Dance Art

A Dance to the Music of Time and T.S. Eliot

In its commencing is its conclusion. In its stop is its commencing. These tail-taking in strains, paraphrased from “Four Quartets,” the poem by T.S. Eliot, notify you the outer shape of “Four Quartets,” the considerably-acclaimed dance by Pam Tanowitz that had its New York Town debut at the Brooklyn Academy of Music on Thursday.

The round structure is a formal strategy with philosophical resonance. If you are going to make a dance to a lengthy and difficult poem, it can make sense to acquire Eliot’s phrases about beginnings and endings as guideposts, practically as stage directions. But the achievements of Tanowitz’s function — why it doesn’t sink under the bodyweight of the poem’s paradox-laden ruminations on time, pattern, historical past and memory — lies as a great deal in the dance’s independence from the text as in its coordination.
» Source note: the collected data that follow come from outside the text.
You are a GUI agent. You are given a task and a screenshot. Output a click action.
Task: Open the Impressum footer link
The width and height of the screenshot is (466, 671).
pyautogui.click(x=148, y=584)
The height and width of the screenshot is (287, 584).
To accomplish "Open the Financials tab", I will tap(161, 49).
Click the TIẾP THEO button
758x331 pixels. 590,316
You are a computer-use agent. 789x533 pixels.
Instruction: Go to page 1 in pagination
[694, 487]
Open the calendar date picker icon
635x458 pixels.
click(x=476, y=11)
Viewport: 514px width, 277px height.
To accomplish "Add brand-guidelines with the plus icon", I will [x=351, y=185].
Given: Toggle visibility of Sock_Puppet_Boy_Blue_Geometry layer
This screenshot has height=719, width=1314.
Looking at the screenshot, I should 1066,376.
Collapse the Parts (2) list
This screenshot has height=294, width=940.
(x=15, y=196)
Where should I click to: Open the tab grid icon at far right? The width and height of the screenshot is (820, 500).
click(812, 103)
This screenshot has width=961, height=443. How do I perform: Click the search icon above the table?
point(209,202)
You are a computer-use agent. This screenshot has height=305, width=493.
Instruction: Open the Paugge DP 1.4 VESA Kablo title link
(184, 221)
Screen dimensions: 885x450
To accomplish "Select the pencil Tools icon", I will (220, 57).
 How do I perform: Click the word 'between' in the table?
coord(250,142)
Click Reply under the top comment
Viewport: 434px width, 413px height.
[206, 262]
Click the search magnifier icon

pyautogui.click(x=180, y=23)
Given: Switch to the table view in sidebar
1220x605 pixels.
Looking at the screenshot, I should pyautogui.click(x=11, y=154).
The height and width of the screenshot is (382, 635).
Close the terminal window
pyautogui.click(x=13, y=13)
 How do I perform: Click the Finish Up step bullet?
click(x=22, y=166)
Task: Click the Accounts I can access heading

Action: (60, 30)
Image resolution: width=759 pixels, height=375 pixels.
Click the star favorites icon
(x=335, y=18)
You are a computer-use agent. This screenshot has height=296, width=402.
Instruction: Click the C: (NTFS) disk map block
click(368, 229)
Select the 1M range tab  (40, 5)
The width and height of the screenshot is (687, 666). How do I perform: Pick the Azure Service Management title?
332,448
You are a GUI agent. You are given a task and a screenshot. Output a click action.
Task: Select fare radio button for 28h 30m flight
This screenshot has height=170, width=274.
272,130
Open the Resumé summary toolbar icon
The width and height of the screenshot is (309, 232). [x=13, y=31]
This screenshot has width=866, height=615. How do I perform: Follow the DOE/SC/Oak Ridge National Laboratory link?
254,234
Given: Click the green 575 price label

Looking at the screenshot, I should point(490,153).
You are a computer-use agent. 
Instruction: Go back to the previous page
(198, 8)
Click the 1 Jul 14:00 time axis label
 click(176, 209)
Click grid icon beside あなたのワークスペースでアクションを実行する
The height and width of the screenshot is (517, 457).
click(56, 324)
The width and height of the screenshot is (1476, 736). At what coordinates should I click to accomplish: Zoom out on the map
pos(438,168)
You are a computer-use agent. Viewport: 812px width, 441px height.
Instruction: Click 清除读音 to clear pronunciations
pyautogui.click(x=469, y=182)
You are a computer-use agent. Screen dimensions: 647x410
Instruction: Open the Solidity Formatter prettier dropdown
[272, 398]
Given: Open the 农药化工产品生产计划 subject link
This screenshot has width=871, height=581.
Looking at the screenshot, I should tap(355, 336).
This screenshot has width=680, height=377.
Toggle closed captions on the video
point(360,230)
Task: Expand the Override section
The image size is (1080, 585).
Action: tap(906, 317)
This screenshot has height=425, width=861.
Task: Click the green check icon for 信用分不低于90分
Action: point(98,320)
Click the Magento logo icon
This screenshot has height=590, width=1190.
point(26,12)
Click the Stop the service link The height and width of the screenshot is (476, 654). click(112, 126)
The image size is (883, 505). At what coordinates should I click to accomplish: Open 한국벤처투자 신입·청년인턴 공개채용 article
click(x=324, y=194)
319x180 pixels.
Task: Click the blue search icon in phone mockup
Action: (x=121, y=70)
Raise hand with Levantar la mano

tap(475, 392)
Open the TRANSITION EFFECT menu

There’s so substantially likely on here, so many layers. The actress Kathleen Chalfant recites the poem subject-of-factly, with a voice of expertise that earns the occasional chortle. For a even though, her voice is the only sound, and when the tunes enters — a spectral score of harp and strings by Kaija Saariaho, played reside by associates of the orchestral collective the Knights — it is approximately an intrusion. But quickly the ear adjusts to the music’s buzzing and sliding as a further component of this globe.

By now, there is a great deal to see. Clifton Taylor’s beautiful established and lights style interprets paintings by Brice Marden into house and motion. In one particular painting of luminous gates and T-styles, the black strips are holes into which the dancers disappear. Some of the paintings are on wheeled panels, translucent screens that the dancers transfer to reshape the phase region, obstacles to go guiding and all-around. Scrims fall and increase, a play of opacity and transparency, shadow and light-weight, looking at and observing by that is echoed even in the costumes: diaphanous pajamas by Reid Bartelme and Harriet Jung.

All of this is ideal for the poem and for Tanowitz’s choreography. Her elaborate and irregular feeling of form — now however or spare, now brief and insistent solos and duets emerging in and out of sudden gatherings action that overlaps and spills off the edges of the stage — is complemented instead than crowded by the other elements.

The viewer is remaining with a liberty to concentration and drift. As the tunes sinks and resurfaces, photos and ideas from the poem (some direct and sensuous, some baffling) progress and recede in your imagination, or just in your consideration. So do recurrent illustrations or photos in the dance: a managing-in-place with heels kicked up powering, head again, one particular arm reaching substantial a deeply tilted arabesque adorned with a quaking, shimmering hand.

The infrequent correspondences amongst text and dance — or the exceptional synchronicity of a musical plunk and the convert of a head — ring like bells during meditation. The lots of scattered allusions to dance and new music in the poem, surely the inspiration for the project, permit Tanowitz to address the text tangentially, trusting in the two set and serendipitous back links.

All those ruminations of Eliot inflect Tanowitz’s patterns, building the return of a dance phrase even a lot more like a memory. The poem and the paintings assist the dance from likely as well dry, and the dance and the paintings save the poem from some of its obscurity. A viewer who concerns, as Eliot’s narrator does, about owning the working experience but missing the meaning, require not get worried. There’s a superabundance of both equally.

At the core of that working experience are the 10 unostentatiously remarkable dancers. And it is like an Easter egg when Tanowitz herself appears, at first apart and then joining the other folks. A late entrance, in a person of these choose-it-or-depart-it correspondences, comes at the instant in the poem when a “dead master” poet comes.

When “Four Quartets” debuted at Bard College in 2018, it appeared a pleased tale of an admired but underfunded choreographer lastly staying presented opera-residence sources and producing the most of them. In this perception, while Tanowitz’s aesthetic is a lot more in the line of Merce Cunningham, her “Four Quartets,” with its scrims and circles and scale, reminded me of Mark Morris’s “L’Allegro, il Penseroso ed il Moderato,” his 1988 breakthrough to the massive time (which returns to the Brooklyn Academy future thirty day period).

That parallel felt even much better at the Brooklyn Academy, particularly considering the fact that Tanowitz has now broken by, with commissions from New York Town Ballet, the Royal Ballet, the Martha Graham company and just about most people else. But this do the job, with her possess stable of dancers, is improved, an argument for extra substantial-scale unbiased productions.

The earth all-around “Four Quartets” has altered due to the fact 2018. Various phrases in the textual content now bounce out: “The full earth is our healthcare facility,” for just one. But this is a creation that, like the text in it, requires a very long see. It turns out that a poem about how “all time is eternally present” is a excellent poem for a dance.

4 Quartets

By way of Saturday at the Brooklyn Academy of Music, bam.org.